2. Learning new content. Here we have to rely on non-AI tooling like MCPs. This works really well under the current models because we can say “scrape these software development references” (etc) to keep itself up to date. But there’s no independence behind those actions. An MCP only works because it includes into the prompt how to use that MCP and why you should use that. Whereas if you look at humans, even babies know how to investigate and learn independently. Our ability to self-learn is one of the core principles of human intelligence.

3. Remember past content that resides outside of the original model training. I think this is actually a solvable problem in LLMs but there’s current behaviour of them is to bundle all the current interactions into the next prompt. In reality, the LLM hasn’t really remembered anything, you’re just reminding it about everything with each exchange. So each subsequent prompt gets longer and thus more fallible. It also means that context is always volatile. Basically it’s just a hack that only works because context sizes have grown exponentially. But if we want AGI then there needs to be a persistent way of retaining that context. There are some work around here, but they depend on tools.

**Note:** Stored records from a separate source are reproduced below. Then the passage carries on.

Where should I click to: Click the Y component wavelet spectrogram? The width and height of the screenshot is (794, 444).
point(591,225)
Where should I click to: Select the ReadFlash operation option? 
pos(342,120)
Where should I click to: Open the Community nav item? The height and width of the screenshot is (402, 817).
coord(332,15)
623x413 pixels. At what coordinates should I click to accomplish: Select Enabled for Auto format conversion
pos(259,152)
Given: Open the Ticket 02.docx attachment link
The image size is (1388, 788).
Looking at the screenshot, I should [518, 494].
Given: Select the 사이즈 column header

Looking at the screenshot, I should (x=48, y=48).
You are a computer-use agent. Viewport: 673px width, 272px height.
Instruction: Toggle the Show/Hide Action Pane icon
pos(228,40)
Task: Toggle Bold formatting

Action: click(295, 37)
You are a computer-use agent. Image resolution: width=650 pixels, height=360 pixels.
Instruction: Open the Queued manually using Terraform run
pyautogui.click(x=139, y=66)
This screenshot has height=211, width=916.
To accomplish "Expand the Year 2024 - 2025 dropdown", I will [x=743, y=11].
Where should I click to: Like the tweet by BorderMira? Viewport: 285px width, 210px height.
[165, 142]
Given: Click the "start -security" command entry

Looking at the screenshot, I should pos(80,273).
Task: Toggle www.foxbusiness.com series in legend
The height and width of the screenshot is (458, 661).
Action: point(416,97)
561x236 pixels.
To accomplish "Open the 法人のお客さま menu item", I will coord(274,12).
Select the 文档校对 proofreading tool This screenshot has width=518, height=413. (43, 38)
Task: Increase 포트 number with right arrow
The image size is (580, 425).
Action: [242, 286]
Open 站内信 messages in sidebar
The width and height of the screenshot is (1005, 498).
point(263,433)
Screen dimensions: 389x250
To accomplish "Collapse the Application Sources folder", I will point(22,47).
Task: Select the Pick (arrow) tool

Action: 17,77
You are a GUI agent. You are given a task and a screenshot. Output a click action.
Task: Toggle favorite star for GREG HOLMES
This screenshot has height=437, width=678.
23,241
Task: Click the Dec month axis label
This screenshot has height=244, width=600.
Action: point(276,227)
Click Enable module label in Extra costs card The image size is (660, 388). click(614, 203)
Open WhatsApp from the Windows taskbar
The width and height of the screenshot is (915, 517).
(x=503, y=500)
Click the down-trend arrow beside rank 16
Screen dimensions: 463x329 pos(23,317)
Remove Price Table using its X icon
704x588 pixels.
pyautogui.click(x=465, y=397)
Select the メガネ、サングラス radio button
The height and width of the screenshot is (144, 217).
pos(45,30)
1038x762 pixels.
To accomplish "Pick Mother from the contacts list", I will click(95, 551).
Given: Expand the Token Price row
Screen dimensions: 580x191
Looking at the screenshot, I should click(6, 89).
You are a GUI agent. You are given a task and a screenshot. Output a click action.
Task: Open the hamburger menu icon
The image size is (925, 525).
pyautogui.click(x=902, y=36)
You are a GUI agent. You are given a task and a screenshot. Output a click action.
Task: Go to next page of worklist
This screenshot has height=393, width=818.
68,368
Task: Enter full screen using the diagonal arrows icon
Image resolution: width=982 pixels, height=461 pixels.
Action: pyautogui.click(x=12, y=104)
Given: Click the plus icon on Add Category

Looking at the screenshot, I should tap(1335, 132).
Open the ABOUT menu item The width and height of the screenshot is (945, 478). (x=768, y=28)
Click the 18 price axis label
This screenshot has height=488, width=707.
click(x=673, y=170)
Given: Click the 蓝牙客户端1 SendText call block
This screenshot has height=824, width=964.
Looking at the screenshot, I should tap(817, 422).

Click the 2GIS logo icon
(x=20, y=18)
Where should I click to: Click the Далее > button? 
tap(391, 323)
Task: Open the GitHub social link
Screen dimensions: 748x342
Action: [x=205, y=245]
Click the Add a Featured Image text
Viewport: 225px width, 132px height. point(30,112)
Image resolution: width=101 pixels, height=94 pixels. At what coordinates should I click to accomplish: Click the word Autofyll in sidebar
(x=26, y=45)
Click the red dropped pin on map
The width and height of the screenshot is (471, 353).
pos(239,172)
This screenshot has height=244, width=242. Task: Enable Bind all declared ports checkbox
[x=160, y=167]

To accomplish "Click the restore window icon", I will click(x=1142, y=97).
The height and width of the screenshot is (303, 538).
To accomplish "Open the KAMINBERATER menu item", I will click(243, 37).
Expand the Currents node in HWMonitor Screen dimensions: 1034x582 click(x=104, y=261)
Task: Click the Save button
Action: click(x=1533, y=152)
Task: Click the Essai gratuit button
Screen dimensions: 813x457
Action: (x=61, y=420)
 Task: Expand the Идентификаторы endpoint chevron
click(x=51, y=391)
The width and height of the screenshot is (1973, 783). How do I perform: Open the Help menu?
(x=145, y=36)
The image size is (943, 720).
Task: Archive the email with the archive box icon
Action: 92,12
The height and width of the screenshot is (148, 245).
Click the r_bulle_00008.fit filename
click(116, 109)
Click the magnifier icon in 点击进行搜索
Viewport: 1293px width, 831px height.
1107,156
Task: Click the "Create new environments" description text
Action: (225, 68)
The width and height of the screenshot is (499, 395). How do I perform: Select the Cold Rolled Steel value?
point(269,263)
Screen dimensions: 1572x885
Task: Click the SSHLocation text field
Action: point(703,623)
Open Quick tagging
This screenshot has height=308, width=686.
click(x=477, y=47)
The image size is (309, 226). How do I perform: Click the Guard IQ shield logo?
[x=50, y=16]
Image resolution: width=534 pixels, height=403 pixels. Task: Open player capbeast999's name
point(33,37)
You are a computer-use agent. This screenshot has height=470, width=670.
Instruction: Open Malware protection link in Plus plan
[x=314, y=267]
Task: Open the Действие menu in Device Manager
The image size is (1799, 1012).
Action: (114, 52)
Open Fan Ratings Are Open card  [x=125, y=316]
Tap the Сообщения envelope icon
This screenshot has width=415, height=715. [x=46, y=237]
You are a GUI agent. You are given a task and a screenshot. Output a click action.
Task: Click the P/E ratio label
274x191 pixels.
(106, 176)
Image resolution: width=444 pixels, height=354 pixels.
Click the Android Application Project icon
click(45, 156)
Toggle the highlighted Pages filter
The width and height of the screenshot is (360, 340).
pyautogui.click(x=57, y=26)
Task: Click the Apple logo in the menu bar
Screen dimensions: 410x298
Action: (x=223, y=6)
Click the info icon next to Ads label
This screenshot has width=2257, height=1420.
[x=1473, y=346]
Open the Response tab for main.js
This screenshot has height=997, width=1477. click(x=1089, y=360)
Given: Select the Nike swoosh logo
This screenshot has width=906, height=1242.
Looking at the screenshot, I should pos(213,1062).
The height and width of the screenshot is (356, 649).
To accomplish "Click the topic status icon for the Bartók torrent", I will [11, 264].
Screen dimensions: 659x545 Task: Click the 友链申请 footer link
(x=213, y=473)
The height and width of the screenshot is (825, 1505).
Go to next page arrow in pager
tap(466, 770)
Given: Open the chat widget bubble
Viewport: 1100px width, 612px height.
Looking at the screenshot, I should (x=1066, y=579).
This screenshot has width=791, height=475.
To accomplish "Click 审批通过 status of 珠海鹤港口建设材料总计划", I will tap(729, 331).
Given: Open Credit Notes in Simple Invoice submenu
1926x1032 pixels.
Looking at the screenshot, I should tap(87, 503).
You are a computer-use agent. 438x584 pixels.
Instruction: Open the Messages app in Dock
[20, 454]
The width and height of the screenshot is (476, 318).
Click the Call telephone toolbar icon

4. any operation that isn’t semantic-driven. Things like maths, for example. LLMs have to call a tool (like MCPs) to perform calculations. But that requires having a non-AI function to return a result rather than the AI reason about maths. So it’s another hack. And there are a lot of domains that fall into this kind of category where complex tokenisation is simply not enough. This, I think, is going to be the biggest hurdle for LLMs.

5. Anything related to the physical world. We’ve all seen examples of computer vision models drawing too many fingers on a hand or have disembodied objects floating. The solutions here are to define what a hand should look like. But without an AI having access to a physical 3 dimensional world to explore, it’s all just guessing what things might look like. This is particularly hard for LLMs because they’re language models, not 3D coordinate systems.

There’s also the question about whether holding vector databases of token weights is the same thing as “reasoning”, but I’ll leave that argument for the philosophers.

I think a theoretical AGI might use LLMs as part of its subsystems. But it needs to leverage AI throughout, which LLMs cannot, as it needs handle topics that are more than just token relationships, which LLMs cannot do.